Work to be completed →
Return each entry exactly, so that nothing in the data differs from the original.

Record extracts →
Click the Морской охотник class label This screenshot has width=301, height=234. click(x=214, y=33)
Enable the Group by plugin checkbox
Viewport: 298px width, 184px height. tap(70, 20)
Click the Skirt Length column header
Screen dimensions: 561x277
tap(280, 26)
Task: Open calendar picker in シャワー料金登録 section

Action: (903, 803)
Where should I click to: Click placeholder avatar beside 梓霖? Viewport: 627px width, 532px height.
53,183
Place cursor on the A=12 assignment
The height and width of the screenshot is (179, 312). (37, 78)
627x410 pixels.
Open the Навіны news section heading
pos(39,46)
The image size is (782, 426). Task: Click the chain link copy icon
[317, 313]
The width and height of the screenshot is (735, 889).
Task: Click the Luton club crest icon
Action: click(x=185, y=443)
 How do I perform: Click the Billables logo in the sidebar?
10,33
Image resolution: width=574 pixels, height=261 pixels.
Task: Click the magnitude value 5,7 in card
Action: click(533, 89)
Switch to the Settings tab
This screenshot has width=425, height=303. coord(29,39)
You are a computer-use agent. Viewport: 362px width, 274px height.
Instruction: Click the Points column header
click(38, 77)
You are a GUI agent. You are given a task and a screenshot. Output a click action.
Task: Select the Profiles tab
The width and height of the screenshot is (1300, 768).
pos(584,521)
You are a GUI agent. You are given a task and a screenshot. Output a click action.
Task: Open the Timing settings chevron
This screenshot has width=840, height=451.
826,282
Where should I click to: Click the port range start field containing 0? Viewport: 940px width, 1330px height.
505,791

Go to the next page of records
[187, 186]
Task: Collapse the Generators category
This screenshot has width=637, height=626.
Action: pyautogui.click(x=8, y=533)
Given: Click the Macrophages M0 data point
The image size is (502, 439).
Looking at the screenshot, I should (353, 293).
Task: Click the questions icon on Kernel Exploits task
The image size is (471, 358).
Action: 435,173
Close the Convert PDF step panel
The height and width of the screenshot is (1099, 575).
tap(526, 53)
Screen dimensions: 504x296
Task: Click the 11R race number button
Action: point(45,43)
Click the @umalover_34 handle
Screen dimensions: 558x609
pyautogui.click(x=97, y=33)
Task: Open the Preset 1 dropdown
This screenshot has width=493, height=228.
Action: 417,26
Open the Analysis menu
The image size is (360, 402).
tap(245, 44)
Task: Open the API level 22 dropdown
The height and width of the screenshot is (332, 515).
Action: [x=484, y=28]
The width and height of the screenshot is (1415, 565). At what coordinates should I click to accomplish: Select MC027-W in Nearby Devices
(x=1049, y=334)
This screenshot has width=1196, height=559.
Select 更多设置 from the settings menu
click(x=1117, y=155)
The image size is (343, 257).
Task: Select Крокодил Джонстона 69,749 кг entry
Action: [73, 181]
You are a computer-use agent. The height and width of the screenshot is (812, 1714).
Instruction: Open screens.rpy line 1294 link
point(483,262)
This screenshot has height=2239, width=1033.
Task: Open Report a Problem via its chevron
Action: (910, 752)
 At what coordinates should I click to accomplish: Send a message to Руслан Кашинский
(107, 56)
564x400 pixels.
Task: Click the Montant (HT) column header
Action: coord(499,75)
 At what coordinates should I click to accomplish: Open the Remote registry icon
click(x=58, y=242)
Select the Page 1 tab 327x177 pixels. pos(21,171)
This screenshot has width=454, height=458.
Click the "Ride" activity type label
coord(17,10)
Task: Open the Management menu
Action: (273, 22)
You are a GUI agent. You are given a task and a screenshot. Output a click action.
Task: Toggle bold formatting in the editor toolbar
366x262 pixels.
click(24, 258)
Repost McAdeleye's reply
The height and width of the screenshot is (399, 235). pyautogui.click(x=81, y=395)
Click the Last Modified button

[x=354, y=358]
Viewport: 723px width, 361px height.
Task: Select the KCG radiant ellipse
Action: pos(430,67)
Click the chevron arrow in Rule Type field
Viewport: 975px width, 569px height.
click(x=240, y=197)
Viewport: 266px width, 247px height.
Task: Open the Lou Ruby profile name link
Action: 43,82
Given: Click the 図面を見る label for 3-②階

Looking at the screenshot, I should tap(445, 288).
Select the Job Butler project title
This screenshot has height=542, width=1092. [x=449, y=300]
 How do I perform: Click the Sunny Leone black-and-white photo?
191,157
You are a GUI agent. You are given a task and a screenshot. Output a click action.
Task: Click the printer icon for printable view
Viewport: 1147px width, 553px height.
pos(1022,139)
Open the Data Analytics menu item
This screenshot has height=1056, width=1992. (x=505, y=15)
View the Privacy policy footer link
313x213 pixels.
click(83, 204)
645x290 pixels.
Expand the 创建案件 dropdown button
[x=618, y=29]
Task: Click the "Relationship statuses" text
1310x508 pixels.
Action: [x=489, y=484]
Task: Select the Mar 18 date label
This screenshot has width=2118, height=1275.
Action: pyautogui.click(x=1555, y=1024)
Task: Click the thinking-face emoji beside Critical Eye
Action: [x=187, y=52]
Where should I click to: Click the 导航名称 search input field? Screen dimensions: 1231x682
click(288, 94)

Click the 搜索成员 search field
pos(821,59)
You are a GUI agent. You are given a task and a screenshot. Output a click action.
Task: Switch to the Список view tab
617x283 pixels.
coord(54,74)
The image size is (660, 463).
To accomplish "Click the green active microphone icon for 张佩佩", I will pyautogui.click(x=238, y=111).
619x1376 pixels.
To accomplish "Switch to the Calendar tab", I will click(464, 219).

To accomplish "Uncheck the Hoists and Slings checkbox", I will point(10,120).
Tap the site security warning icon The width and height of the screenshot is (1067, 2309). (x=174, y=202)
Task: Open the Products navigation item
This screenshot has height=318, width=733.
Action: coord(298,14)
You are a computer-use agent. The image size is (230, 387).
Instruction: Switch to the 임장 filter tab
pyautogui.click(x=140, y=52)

Task result →
Click the Морской охотник class label This screenshot has width=301, height=234. click(x=214, y=33)
Enable the Group by plugin checkbox
Viewport: 298px width, 184px height. tap(70, 20)
Click the Skirt Length column header
Screen dimensions: 561x277
tap(280, 26)
Task: Open calendar picker in シャワー料金登録 section

Action: (903, 803)
Where should I click to: Click placeholder avatar beside 梓霖? Viewport: 627px width, 532px height.
53,183
Place cursor on the A=12 assignment
The height and width of the screenshot is (179, 312). (37, 78)
627x410 pixels.
Open the Навіны news section heading
pos(39,46)
The image size is (782, 426). Task: Click the chain link copy icon
[317, 313]
The width and height of the screenshot is (735, 889).
Task: Click the Luton club crest icon
Action: click(x=185, y=443)
 How do I perform: Click the Billables logo in the sidebar?
10,33
Image resolution: width=574 pixels, height=261 pixels.
Task: Click the magnitude value 5,7 in card
Action: click(533, 89)
Switch to the Settings tab
This screenshot has width=425, height=303. coord(29,39)
You are a computer-use agent. Viewport: 362px width, 274px height.
Instruction: Click the Points column header
click(38, 77)
You are a GUI agent. You are given a task and a screenshot. Output a click action.
Task: Select the Profiles tab
The width and height of the screenshot is (1300, 768).
pos(584,521)
You are a GUI agent. You are given a task and a screenshot. Output a click action.
Task: Open the Timing settings chevron
This screenshot has width=840, height=451.
826,282
Where should I click to: Click the port range start field containing 0? Viewport: 940px width, 1330px height.
505,791

Go to the next page of records
[187, 186]
Task: Collapse the Generators category
This screenshot has width=637, height=626.
Action: pyautogui.click(x=8, y=533)
Given: Click the Macrophages M0 data point
The image size is (502, 439).
Looking at the screenshot, I should (353, 293).
Task: Click the questions icon on Kernel Exploits task
The image size is (471, 358).
Action: 435,173
Close the Convert PDF step panel
The height and width of the screenshot is (1099, 575).
tap(526, 53)
Screen dimensions: 504x296
Task: Click the 11R race number button
Action: point(45,43)
Click the @umalover_34 handle
Screen dimensions: 558x609
pyautogui.click(x=97, y=33)
Task: Open the Preset 1 dropdown
This screenshot has width=493, height=228.
Action: 417,26
Open the Analysis menu
The image size is (360, 402).
tap(245, 44)
Task: Open the API level 22 dropdown
The height and width of the screenshot is (332, 515).
Action: [x=484, y=28]
The width and height of the screenshot is (1415, 565). At what coordinates should I click to accomplish: Select MC027-W in Nearby Devices
(x=1049, y=334)
This screenshot has width=1196, height=559.
Select 更多设置 from the settings menu
click(x=1117, y=155)
The image size is (343, 257).
Task: Select Крокодил Джонстона 69,749 кг entry
Action: [73, 181]
You are a computer-use agent. The height and width of the screenshot is (812, 1714).
Instruction: Open screens.rpy line 1294 link
point(483,262)
This screenshot has height=2239, width=1033.
Task: Open Report a Problem via its chevron
Action: (910, 752)
 At what coordinates should I click to accomplish: Send a message to Руслан Кашинский
(107, 56)
564x400 pixels.
Task: Click the Montant (HT) column header
Action: coord(499,75)
 At what coordinates should I click to accomplish: Open the Remote registry icon
click(x=58, y=242)
Select the Page 1 tab 327x177 pixels. pos(21,171)
This screenshot has width=454, height=458.
Click the "Ride" activity type label
coord(17,10)
Task: Open the Management menu
Action: (273, 22)
You are a GUI agent. You are given a task and a screenshot. Output a click action.
Task: Toggle bold formatting in the editor toolbar
366x262 pixels.
click(24, 258)
Repost McAdeleye's reply
The height and width of the screenshot is (399, 235). pyautogui.click(x=81, y=395)
Click the Last Modified button

[x=354, y=358]
Viewport: 723px width, 361px height.
Task: Select the KCG radiant ellipse
Action: pos(430,67)
Click the chevron arrow in Rule Type field
Viewport: 975px width, 569px height.
click(x=240, y=197)
Viewport: 266px width, 247px height.
Task: Open the Lou Ruby profile name link
Action: 43,82
Given: Click the 図面を見る label for 3-②階

Looking at the screenshot, I should tap(445, 288).
Select the Job Butler project title
This screenshot has height=542, width=1092. [x=449, y=300]
 How do I perform: Click the Sunny Leone black-and-white photo?
191,157
You are a GUI agent. You are given a task and a screenshot. Output a click action.
Task: Click the printer icon for printable view
Viewport: 1147px width, 553px height.
pos(1022,139)
Open the Data Analytics menu item
This screenshot has height=1056, width=1992. (x=505, y=15)
View the Privacy policy footer link
313x213 pixels.
click(83, 204)
645x290 pixels.
Expand the 创建案件 dropdown button
[x=618, y=29]
Task: Click the "Relationship statuses" text
1310x508 pixels.
Action: [x=489, y=484]
Task: Select the Mar 18 date label
This screenshot has width=2118, height=1275.
Action: pyautogui.click(x=1555, y=1024)
Task: Click the thinking-face emoji beside Critical Eye
Action: [x=187, y=52]
Where should I click to: Click the 导航名称 search input field? Screen dimensions: 1231x682
click(288, 94)

Click the 搜索成员 search field
pos(821,59)
You are a GUI agent. You are given a task and a screenshot. Output a click action.
Task: Switch to the Список view tab
617x283 pixels.
coord(54,74)
The image size is (660, 463).
To accomplish "Click the green active microphone icon for 张佩佩", I will pyautogui.click(x=238, y=111).
619x1376 pixels.
To accomplish "Switch to the Calendar tab", I will click(464, 219).

To accomplish "Uncheck the Hoists and Slings checkbox", I will point(10,120).
Tap the site security warning icon The width and height of the screenshot is (1067, 2309). (x=174, y=202)
Task: Open the Products navigation item
This screenshot has height=318, width=733.
Action: coord(298,14)
You are a computer-use agent. The image size is (230, 387).
Instruction: Switch to the 임장 filter tab
pyautogui.click(x=140, y=52)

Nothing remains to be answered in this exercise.